• WORK TO BE COMPLETED: Transcribe the lines exactly, beginning with the one that contains "Given: Select Swap design option" and ending with the final line of the records. Do not transcribe pictures.

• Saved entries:
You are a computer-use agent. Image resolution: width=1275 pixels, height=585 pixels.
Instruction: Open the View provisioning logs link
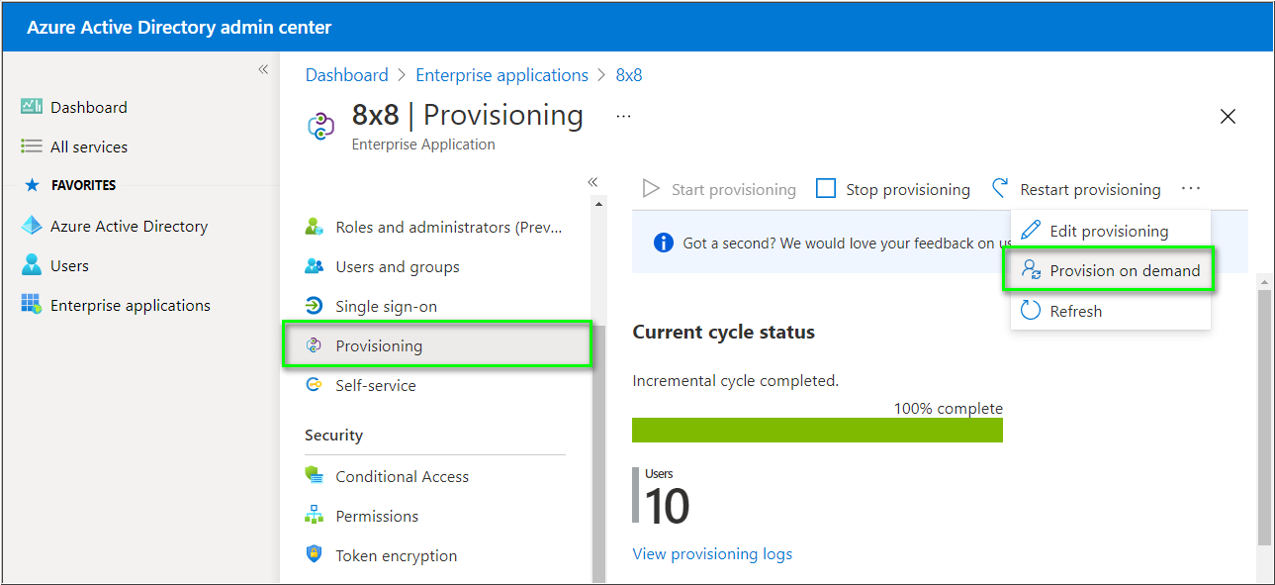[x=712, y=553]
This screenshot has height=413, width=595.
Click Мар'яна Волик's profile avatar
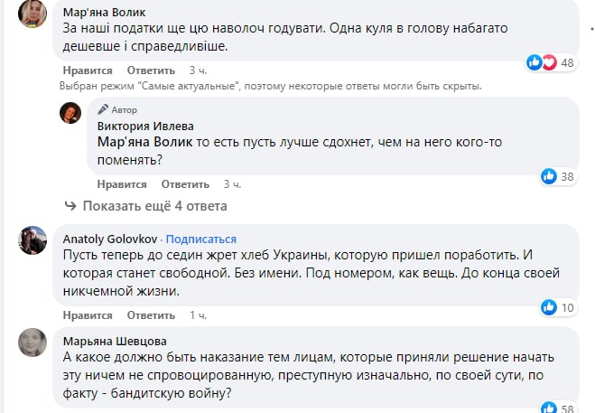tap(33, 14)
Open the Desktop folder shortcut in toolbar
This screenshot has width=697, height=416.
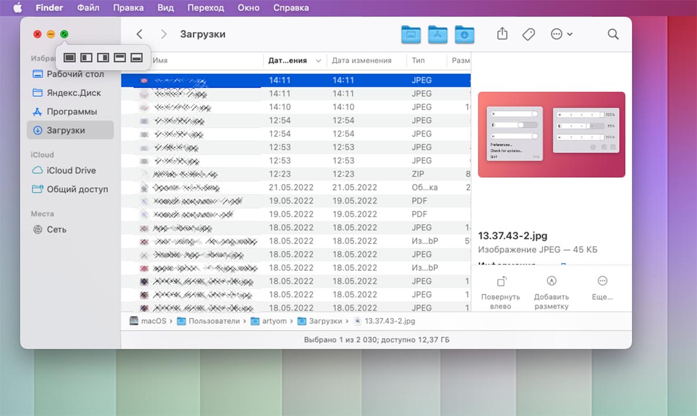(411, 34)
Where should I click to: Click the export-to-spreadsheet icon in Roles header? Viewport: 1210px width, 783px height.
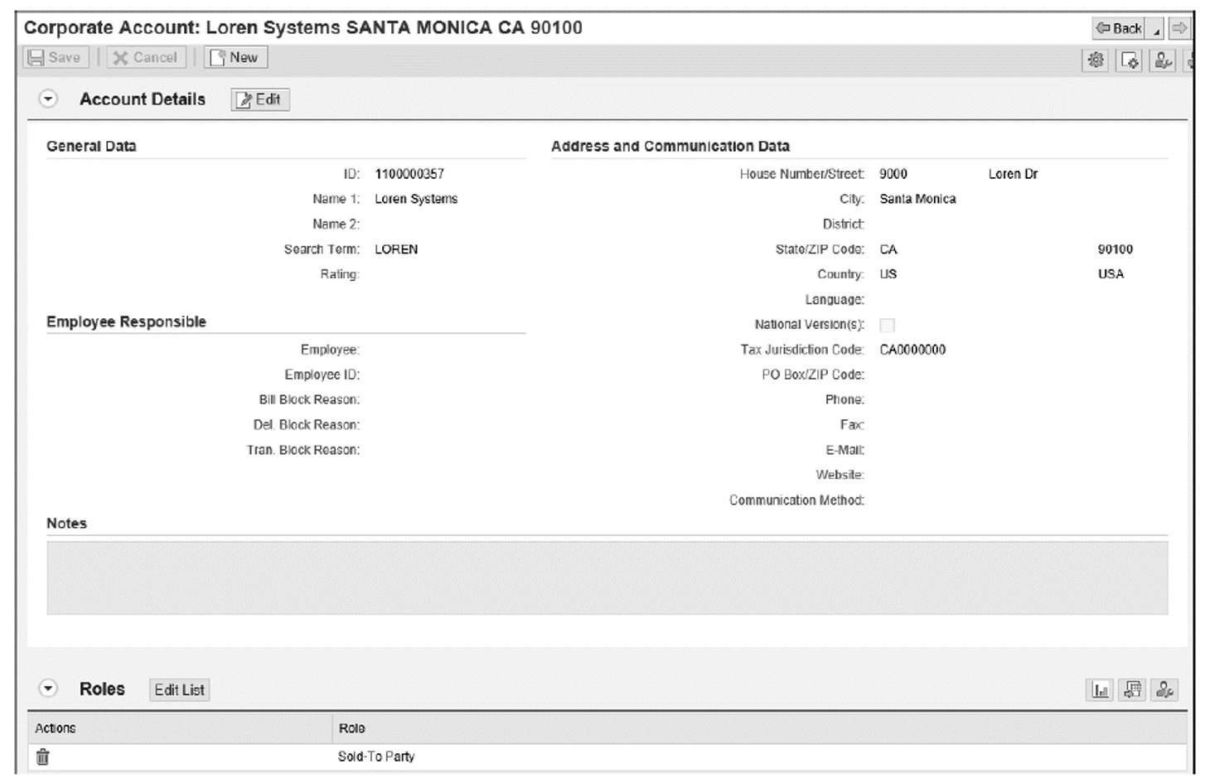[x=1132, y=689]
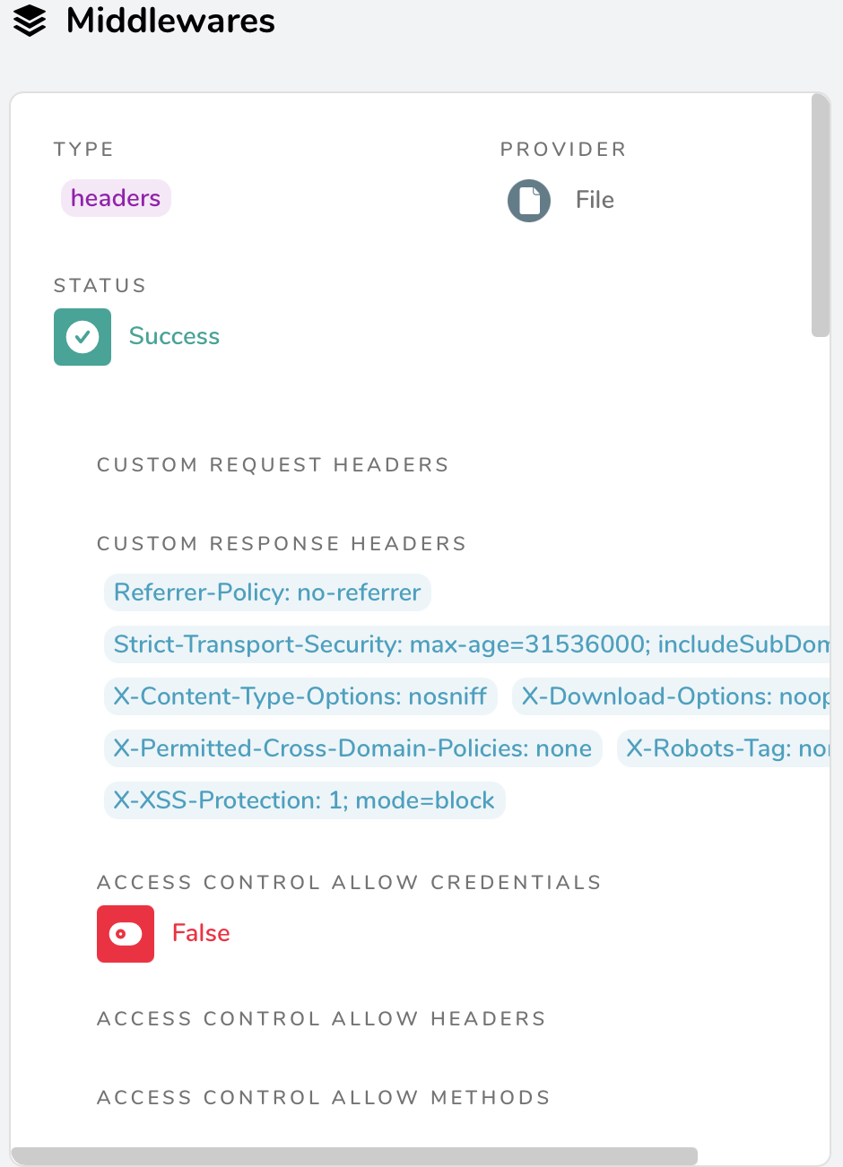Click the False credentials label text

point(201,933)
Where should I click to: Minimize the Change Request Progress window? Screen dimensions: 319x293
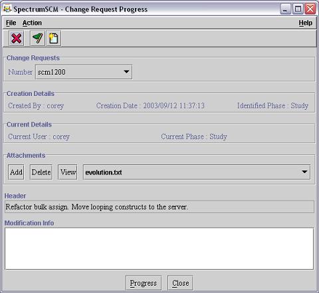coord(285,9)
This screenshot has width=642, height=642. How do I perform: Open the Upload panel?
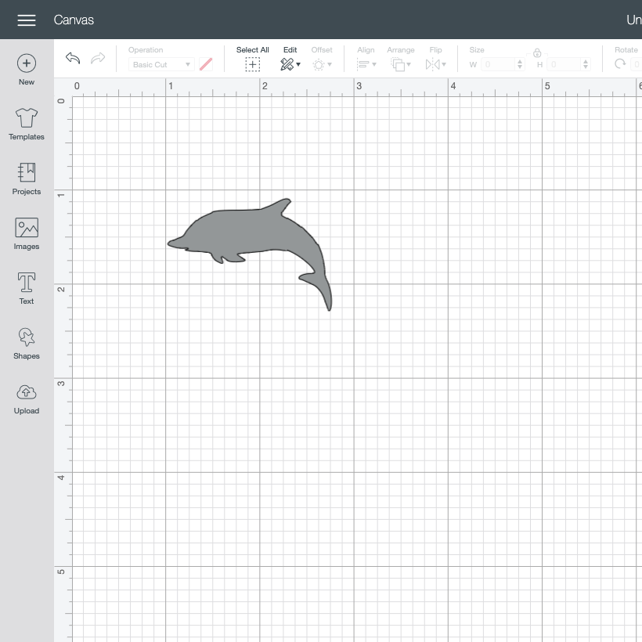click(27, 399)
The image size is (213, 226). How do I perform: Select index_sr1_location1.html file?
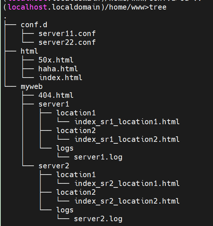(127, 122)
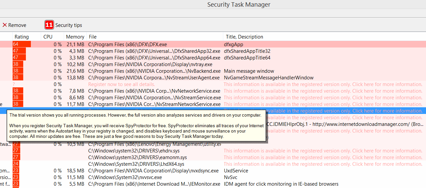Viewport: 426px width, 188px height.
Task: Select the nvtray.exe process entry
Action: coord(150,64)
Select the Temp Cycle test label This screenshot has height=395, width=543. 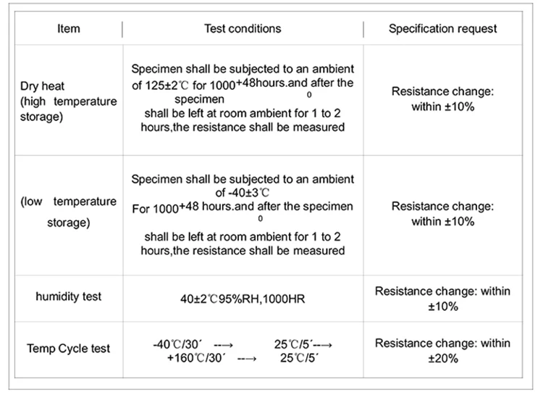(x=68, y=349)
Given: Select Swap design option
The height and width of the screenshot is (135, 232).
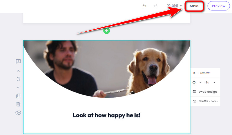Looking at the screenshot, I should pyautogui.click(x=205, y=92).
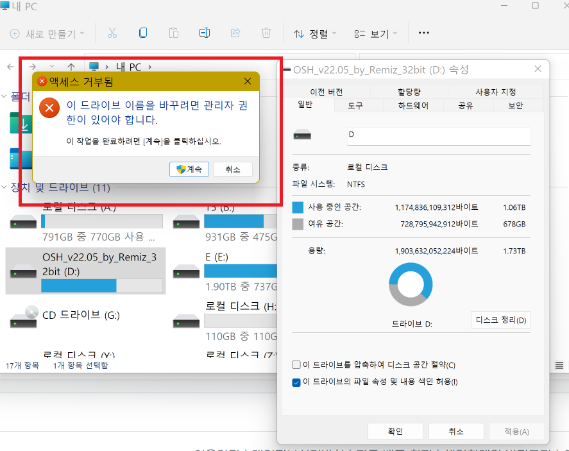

• RESPONSE:
Given: Select Swap design option
The height and width of the screenshot is (135, 232).
Looking at the screenshot, I should pyautogui.click(x=205, y=92).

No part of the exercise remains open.